• [PROVIDED TEXT]
****************

Multivariant Covid vaccine booster shows promise, early data suggests
A COVID-19 vaccine booster aimed at tackling multiple coronavirus variants shows promise in inducing a comprehensive immune response, early data suggests
A COVID-19 vaccine booster aimed at tackling multiple coronavirus variants shows promise in inducing a comprehensive immune response, early data suggests.
The initial phase one clinical data shows the vaccine has strong levels of neutralising antibodies, similar to approved mRNA vaccines, but at up to a 10-fold lower dose in the first 10 individuals.
The yet-to-be peer-reviewed results also show the vaccine, being trialled with the anticipated involvement of 20 people aged 60 and over, was generally safe and well-tolerated.
The trials are being conducted by US-based biotechnology company Gritstone bio in collaboration with the University of Manchester and Manchester University NHS Foundation Trust.
The self-amplifying mRNA second generation SARS-CoV-2 vaccine -- or samRNA -- delivers antigens from both spike and non-spike proteins.

****************

• [DATA PROVIDED]
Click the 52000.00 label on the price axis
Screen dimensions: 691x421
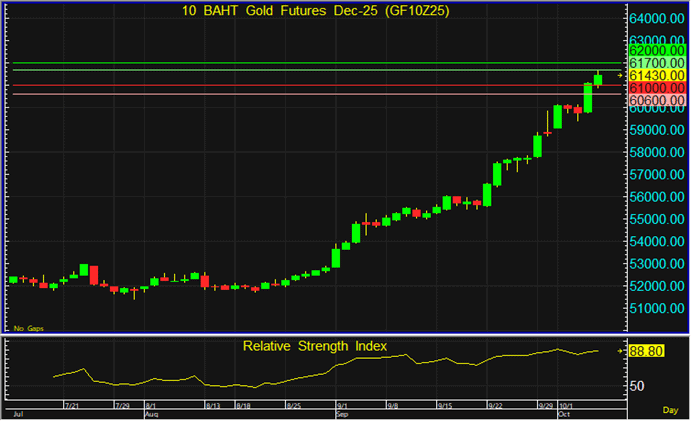(x=657, y=286)
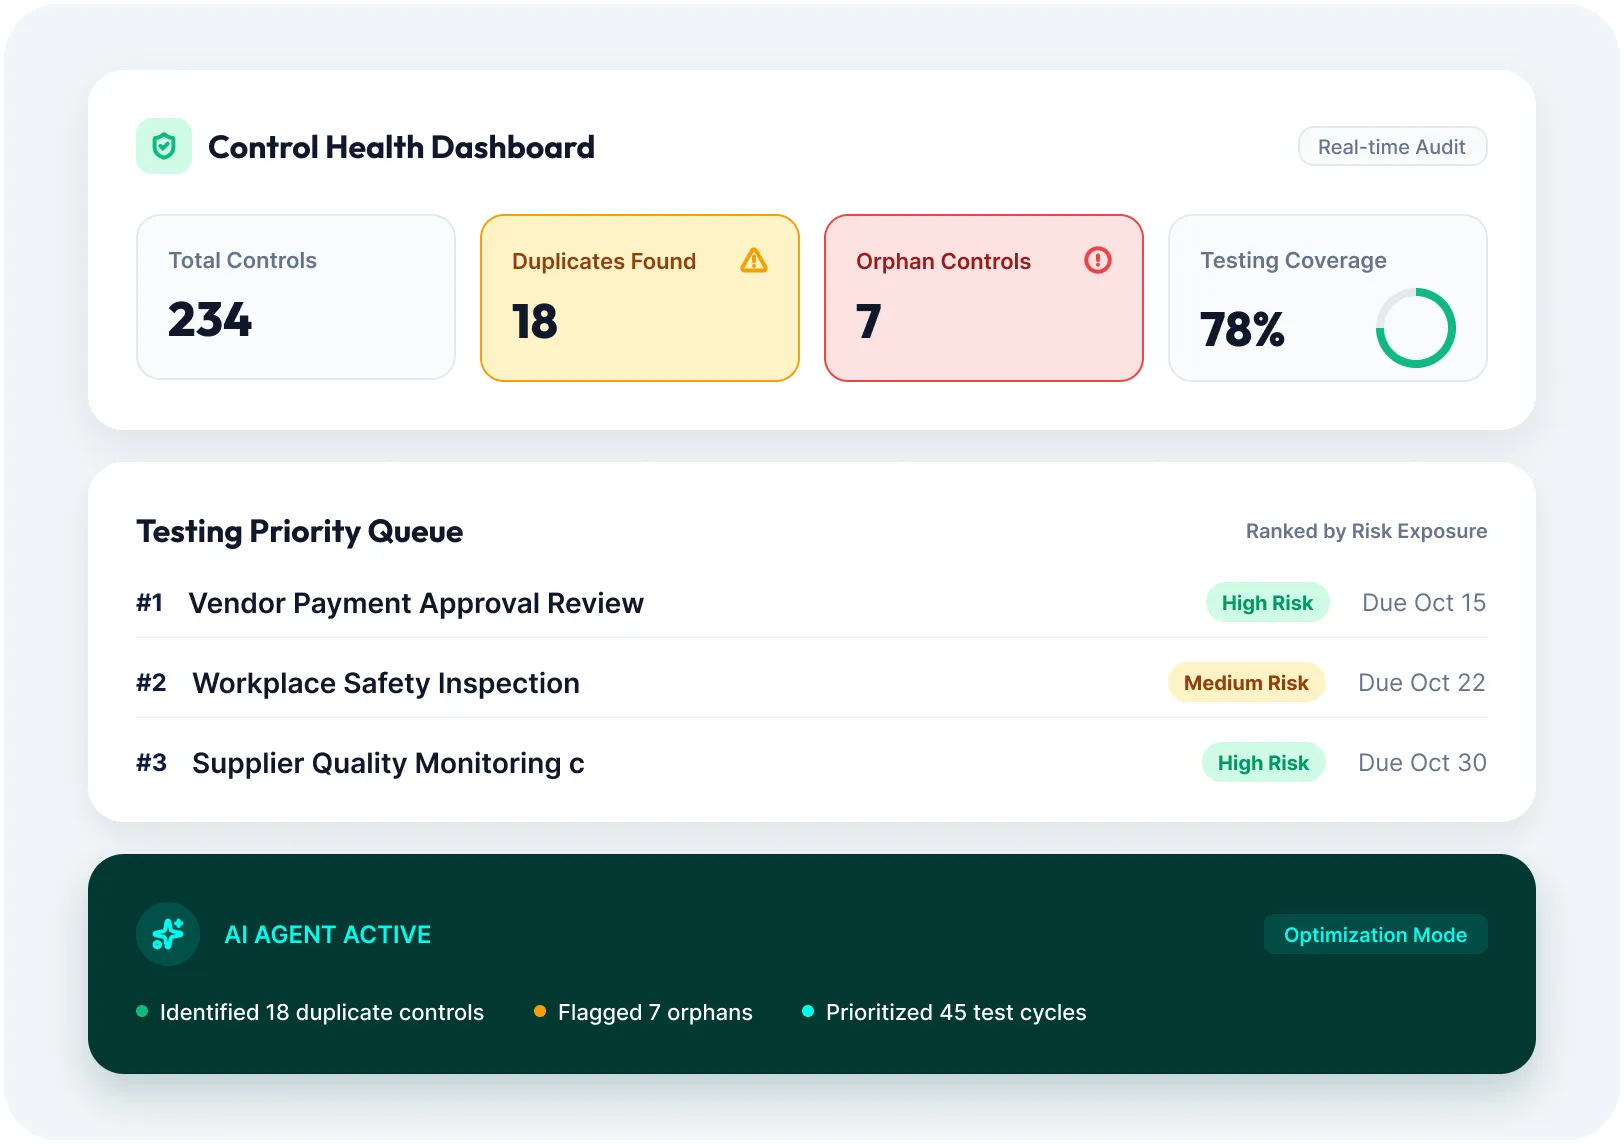Viewport: 1624px width, 1144px height.
Task: Open the Total Controls card
Action: [296, 297]
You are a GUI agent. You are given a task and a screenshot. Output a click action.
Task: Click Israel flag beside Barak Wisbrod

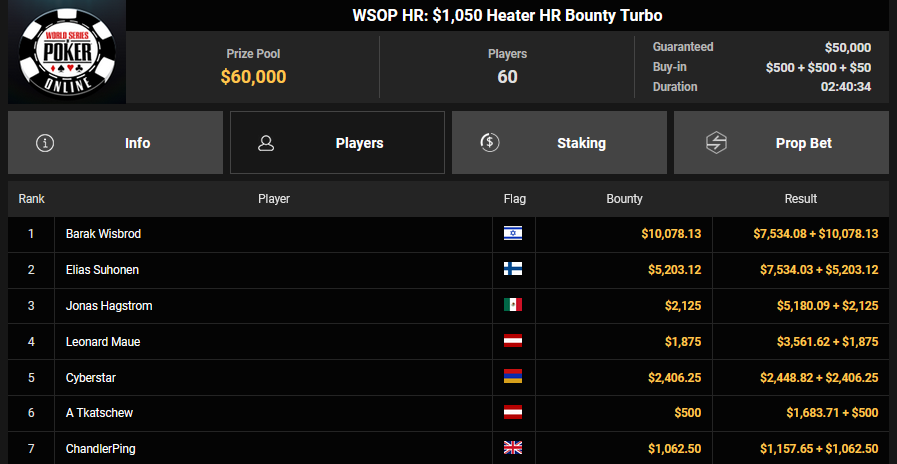(x=513, y=234)
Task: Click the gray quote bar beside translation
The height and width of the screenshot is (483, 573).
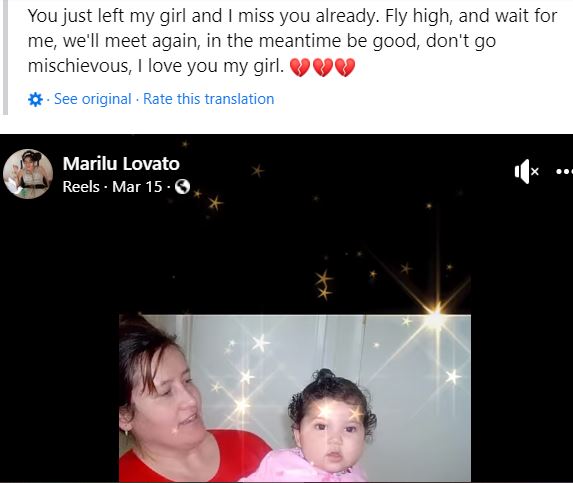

****************

• [BRIEF 1]
List every organization named in the article on the multivariant Covid vaccine booster.
• [BRIEF 2]
Continue the article on the multivariant Covid vaccine booster from its last sentence.

• [EXERCISE ANSWER 1]
- Gritstone bio
- University of Manchester
- Manchester University NHS Foundation Trust

• [EXERCISE ANSWER 2]
The spike protein is used by the SARS-CoV-2 virus to enter and infect human cells, and is a target of most currently used vaccines.
The samRNA vaccine also produced broad CD8+ T cell responses against targets from SARS-CoV-2 viral proteins and boosted spike-specific T cells.
T-cells are part of the immune system, and form the second line of defence beyond antibodies.
Based on the results, the trial is now being expanded to 120 people, potentially enabling more rapid advancement into a later stage trial.
"These initial data with samRNA Covid programme strongly support its unique approach of CD8+ T cell priming and potent neutralising antibody generation with a dose of samRNA potentially up to 10-fold lower than that required for first generation mRNA vaccines," said Professor Andrew Ustianowski from the University of Manchester.
"We are excited to announce the expansion of the footprint of this trial from an initial 20 people to 120 and are looking forward to continuing this work with Gritstone in the clinical development of this promising next generation, T cell enhanced COVID-19 vaccine," said Ustianowski, chief investigator for the study.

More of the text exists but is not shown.